At the beginning of March, I had the chance to play at Carnegie Hall for the first time. I have had music that I’ve written performed there before, but I’ve never been there when it happened. I’ve also never been playing on the concert. The old saw about how to wind up in the Isaac Stern auditorium is less true today than it used to be.

It’s still true in some senses, but there are two Carnegie Halls today. There is the one where you have to “practice, practice, practice.” The other one is how the hall sustains itself. Touring companies put together a package with a conductor or conductors, they get choirs (often high school groups) to sign up. The groups travel to the city for a long weekend and have a couple of rehearsals. Then they rent Carnegie Hall and have a performance on a Tuesday night when the room isn’t being used. The Hall makes money. The kids get to say they performed there. Everyone wins. So today, we really need another sock that says, “Practice, practice, practice…or sign up with a tour company and pay some money.”

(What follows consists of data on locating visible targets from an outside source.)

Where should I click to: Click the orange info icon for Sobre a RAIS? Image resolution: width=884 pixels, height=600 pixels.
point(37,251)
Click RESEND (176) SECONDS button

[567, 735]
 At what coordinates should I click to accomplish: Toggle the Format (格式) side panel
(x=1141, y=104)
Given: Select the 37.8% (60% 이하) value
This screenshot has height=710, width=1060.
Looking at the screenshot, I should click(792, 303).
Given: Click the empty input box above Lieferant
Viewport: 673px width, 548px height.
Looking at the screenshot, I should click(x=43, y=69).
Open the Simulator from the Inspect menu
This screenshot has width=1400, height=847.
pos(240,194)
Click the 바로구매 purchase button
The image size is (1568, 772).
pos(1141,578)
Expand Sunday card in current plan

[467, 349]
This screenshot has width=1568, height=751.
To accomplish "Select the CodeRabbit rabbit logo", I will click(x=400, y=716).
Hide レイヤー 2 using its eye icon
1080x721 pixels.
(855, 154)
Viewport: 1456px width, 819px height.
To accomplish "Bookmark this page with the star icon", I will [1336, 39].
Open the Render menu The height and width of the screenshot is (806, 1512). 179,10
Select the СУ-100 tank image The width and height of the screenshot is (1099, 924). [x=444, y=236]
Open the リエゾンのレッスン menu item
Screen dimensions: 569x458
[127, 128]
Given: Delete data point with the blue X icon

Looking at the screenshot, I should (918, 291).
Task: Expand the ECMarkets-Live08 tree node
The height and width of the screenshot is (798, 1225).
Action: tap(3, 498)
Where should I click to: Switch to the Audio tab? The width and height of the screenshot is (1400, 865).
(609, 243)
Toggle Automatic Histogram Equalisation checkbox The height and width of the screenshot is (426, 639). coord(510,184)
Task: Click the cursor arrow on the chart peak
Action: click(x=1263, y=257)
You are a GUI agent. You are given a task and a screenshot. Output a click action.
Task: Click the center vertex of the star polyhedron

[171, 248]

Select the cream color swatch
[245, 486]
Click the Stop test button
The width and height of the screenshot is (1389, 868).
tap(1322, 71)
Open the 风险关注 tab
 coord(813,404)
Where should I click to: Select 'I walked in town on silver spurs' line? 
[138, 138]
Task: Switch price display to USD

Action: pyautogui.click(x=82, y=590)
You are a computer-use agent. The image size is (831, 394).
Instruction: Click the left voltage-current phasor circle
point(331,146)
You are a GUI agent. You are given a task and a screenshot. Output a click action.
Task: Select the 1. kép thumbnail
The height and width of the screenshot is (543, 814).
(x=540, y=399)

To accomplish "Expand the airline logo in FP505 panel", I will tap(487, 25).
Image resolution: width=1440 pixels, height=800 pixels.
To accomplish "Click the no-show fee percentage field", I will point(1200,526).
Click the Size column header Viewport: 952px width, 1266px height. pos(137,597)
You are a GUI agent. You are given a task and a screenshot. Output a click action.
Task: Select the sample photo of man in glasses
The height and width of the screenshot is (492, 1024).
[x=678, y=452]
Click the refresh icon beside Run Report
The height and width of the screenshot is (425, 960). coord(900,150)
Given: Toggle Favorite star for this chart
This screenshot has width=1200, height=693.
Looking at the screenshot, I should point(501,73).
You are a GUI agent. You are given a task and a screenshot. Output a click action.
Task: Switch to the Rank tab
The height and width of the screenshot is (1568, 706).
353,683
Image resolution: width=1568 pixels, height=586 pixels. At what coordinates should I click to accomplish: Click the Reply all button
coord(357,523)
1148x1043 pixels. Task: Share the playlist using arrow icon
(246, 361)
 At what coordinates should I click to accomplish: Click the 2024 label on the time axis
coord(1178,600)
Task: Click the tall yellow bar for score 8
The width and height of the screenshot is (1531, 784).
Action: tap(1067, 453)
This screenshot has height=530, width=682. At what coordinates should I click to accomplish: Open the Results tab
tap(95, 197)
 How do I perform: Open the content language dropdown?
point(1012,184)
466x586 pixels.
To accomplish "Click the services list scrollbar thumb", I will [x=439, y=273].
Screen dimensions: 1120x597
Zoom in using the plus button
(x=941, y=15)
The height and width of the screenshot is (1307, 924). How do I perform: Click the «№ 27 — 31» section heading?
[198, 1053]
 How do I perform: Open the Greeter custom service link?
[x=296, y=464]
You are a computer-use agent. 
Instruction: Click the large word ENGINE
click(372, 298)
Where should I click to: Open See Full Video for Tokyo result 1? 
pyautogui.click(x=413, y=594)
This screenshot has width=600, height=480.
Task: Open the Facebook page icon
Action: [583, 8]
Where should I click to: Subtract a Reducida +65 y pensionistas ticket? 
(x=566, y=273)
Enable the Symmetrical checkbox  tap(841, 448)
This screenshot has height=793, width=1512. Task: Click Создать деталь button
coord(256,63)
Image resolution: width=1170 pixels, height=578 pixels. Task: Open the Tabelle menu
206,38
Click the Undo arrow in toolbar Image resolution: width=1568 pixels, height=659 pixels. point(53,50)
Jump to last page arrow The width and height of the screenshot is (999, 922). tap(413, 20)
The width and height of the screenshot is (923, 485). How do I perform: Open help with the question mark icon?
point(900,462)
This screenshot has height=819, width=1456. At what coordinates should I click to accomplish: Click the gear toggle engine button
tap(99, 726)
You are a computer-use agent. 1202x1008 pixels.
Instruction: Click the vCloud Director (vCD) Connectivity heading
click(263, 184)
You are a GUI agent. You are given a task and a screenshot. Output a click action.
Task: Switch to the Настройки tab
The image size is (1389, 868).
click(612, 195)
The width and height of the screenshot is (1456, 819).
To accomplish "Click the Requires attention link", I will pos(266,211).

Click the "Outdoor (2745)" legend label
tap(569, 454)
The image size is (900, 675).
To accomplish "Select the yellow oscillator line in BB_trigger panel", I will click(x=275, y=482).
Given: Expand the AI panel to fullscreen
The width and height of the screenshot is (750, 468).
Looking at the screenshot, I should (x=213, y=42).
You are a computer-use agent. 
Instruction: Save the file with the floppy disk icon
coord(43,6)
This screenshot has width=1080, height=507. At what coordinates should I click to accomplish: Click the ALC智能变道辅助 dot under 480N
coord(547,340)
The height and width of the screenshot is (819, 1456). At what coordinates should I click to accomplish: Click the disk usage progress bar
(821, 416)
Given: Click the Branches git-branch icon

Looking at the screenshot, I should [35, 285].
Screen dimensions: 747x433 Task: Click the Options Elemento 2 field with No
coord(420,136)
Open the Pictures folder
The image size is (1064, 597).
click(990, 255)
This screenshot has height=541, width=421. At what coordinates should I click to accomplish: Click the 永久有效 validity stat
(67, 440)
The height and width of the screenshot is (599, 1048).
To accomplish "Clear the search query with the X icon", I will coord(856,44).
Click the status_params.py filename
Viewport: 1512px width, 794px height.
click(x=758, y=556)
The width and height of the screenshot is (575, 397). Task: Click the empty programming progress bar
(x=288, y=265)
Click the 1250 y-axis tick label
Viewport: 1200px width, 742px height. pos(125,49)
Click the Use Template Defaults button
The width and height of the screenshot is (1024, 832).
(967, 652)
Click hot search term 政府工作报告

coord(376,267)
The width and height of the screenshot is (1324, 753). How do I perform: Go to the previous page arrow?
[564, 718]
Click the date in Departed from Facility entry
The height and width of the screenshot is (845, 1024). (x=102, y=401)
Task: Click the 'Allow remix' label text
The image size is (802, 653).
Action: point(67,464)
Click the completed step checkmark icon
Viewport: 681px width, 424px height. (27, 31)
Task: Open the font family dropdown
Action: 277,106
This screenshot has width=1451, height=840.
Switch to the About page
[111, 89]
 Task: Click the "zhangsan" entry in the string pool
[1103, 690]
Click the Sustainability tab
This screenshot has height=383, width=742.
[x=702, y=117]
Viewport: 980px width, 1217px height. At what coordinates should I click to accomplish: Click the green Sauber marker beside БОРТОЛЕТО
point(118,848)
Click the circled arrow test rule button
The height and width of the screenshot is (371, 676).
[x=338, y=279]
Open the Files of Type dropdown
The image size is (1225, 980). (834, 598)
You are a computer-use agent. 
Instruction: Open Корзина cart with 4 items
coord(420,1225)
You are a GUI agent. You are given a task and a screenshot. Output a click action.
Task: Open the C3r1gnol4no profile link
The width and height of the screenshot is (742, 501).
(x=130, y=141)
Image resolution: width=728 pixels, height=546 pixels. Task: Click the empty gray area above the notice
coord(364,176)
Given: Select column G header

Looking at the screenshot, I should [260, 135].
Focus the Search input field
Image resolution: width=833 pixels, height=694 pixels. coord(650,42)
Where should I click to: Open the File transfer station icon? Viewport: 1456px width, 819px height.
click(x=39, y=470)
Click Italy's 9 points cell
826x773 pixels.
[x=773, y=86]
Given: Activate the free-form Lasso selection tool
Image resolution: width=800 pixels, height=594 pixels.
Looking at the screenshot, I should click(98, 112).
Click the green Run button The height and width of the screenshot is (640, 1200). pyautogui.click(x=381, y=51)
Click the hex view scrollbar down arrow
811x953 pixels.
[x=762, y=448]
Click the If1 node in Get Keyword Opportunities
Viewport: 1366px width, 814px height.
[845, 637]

I play for Blue Valley Northwest High School in Kansas City. They signed up for a tour. They got selected to be a featured choir. They were doing a piece of mine that they had commissioned. It was a free trip to New York for me, so I went knowing that “practice, practice, practice” isn’t the only way onto that stage anymore.

The text was written by Cass Bryant, a student that went through the program.

“It is not to see / It is not to hear / but to weather a force / It is not conventional strength / not a force so physical / nothing so brutish as a bodily blow / but the softest most gently consuming thunder of voices / weilding the sounds of pain / the chimes of rejoice / the clashing chords of conflict / and the sweet silence of its resolution / so may we be caught in their chorus storm”

The setting I wrote is my hommage to Bruckner, and I was glad to be there to hear it. The hall sounds amazing. What I wasn’t prepared for was the experience of doing it.

I went into it with my eyes open. I knew we were there because we had paid. It was still cool. When I walked down the hall and saw all those manuscripts on the walls from so many of my heroes, I didn’t care so much about how we got to do the gig. Messiaen, Joan Tower, and Roy Harris are all up there on the wall. You rehearse in rooms with posters of concerts from Stern and Bernstein and all the rest of the giants. 

I also went into it with my eyes open about the problematic nature of Andrew Carnegie. Like all stories, his is complicated. He essentially became the richest man in the world and then gave all his money away. He gave us things like Carnegie Hall. In his seminal essay, “The Gospel of Wealth” he openly says the quiet part out loud in a way that is somewhat refreshing.

He points out that modern society is different than the Sioux Nation. When he visited them, the chief’s housing was the same as everyone else. “It was just like the others in external appearance, and even within the difference was trifling between it and those of the poorest of his braves. The contrast between the palace of the millionaire and the cottage of the laborer with us to-day measures the change which has come with civilization.”

He then goes on to explain that in order to have modern society and conveniences, it’s necessary for industrialists to exploit their workers and amass huge piles of wealth. Then, that same industrialist should give the money back to society in the way that’s best for it.

“Now wait,” you might say, “shouldn’t you just pay people a decent wage instead of exploiting your workers to make millions of dollars?” No, says Andrew Carnegie. Poor people don’t manage money well. They would just drink it up. “Much of this sum if distributed in small quantities among the people, would have been wasted in the indulgence of appetite, some of it in excess, and it may be doubted whether even the part put to the best use,that of adding to the comforts of the home, would have yielded results for the race, as a race, at all comparable to those which are flowing and are to flow from the Cooper Institute from generation to generation. Let the advocate of violent or radical change ponder well this thought.”

Anyway, the hoi-polloi have never known what’s good for them. Better a few people that know best give them concert halls and libraries than giving them more money directly. It’s actually not far off from Plato’s Republic. Philosopher rulers is the way to go. Especially, if you’re Andrew Carnegie, super-rich philosophers.

And yet, knowing all this, I still found it to be a very cool experience to be there playing on that stage where so many careers have been made. So, I’m a mass of contradictions, just like Carnegie himself. At least he came from a time when people believed that the super-rich were supposed to give all their money away to prevent society from collapsing. That time seems a different world than the one we live in today.